To be very honest, @Scott208 I've not heard of this and neither do I know how to do it. I've read it over and I don't really understand it. I don't want to be misguiding, so I'd trust someone else to be of help to you. I'm really sorry. :/

Answer 3

alright thanks anyways

Answer 4

You're welcome :)
I'll try to get someone else for ya ^.^

Answer 5

\(a.b+c.d\)
\(a+\large\frac{b}{10}\) + \(c +\large\frac{d}{10}\)

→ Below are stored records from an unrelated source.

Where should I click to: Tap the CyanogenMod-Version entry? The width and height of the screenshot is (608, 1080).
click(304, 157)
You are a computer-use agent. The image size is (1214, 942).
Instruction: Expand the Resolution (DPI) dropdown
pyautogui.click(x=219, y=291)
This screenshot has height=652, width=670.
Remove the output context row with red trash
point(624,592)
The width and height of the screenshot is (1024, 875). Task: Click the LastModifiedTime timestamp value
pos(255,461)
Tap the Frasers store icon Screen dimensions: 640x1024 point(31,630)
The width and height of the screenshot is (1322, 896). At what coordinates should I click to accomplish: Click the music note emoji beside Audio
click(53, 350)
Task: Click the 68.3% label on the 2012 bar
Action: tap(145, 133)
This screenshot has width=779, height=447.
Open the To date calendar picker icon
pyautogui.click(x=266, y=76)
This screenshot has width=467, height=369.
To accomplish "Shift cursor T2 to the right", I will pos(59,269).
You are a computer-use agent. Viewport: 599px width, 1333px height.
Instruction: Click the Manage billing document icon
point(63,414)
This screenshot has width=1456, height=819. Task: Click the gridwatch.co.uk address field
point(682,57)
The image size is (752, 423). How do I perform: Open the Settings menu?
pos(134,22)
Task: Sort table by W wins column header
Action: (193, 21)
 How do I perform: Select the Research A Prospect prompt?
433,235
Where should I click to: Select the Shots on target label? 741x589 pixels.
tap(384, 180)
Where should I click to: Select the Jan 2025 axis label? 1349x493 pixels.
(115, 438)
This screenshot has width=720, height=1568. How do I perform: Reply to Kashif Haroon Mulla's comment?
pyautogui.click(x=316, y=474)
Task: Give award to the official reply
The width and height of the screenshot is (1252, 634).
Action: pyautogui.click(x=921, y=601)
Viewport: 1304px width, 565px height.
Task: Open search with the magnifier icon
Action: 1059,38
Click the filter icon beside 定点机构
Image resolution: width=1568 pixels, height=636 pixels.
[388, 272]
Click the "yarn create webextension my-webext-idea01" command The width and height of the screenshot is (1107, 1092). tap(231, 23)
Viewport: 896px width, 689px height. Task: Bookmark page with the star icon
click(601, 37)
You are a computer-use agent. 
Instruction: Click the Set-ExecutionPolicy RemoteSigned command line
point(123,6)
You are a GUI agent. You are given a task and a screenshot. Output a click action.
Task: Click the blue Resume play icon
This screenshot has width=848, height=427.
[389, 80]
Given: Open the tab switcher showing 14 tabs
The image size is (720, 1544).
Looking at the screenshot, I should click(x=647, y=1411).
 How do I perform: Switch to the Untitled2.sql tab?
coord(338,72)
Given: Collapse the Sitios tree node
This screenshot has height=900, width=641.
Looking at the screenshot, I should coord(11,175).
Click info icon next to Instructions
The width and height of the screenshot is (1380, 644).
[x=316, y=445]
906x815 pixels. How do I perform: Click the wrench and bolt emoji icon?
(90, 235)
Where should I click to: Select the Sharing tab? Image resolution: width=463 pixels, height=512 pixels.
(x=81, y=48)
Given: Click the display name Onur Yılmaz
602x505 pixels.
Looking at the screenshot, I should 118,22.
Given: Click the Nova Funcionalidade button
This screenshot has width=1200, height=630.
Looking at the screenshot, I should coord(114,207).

\(\large \frac{10a+b+10c+d}{10}\)
\(\large \frac{a+b+c+d +9a+9c}{10}\)

now if we want the maximum value of a.b+c.d then either of a/b/c/d must have values 9/8/7/6
so a+b+c+d is 9+8+7+6=30

so our equation becomes-

\(\large \frac{a+b+c+d +9a+9c}{10}\)
\(\large \frac{30+9(a+c)}{10}\)
\(\large\frac{30}{10}+\large\frac{9(a+c)}{10}\)
\(3+\large\frac{9(a+c)}{10}\)

now maximum value of a+c can be 9+8=17

so

\(3+\large\frac{9(17)}{10}\)

Answer 6

thanks

Answer 7

np

Answer 8

so 18.3

Answer 9

yeah

Answer 10

cool

Answer 11

you can also directly say that for a.b+c.d to be maximum a and c must be the biggest numbers that can be possible
so clearly a=9 or 8 and c=8 or 9
similarly d=7 or 6 and b=6 or 7
so the sum would be = 18.3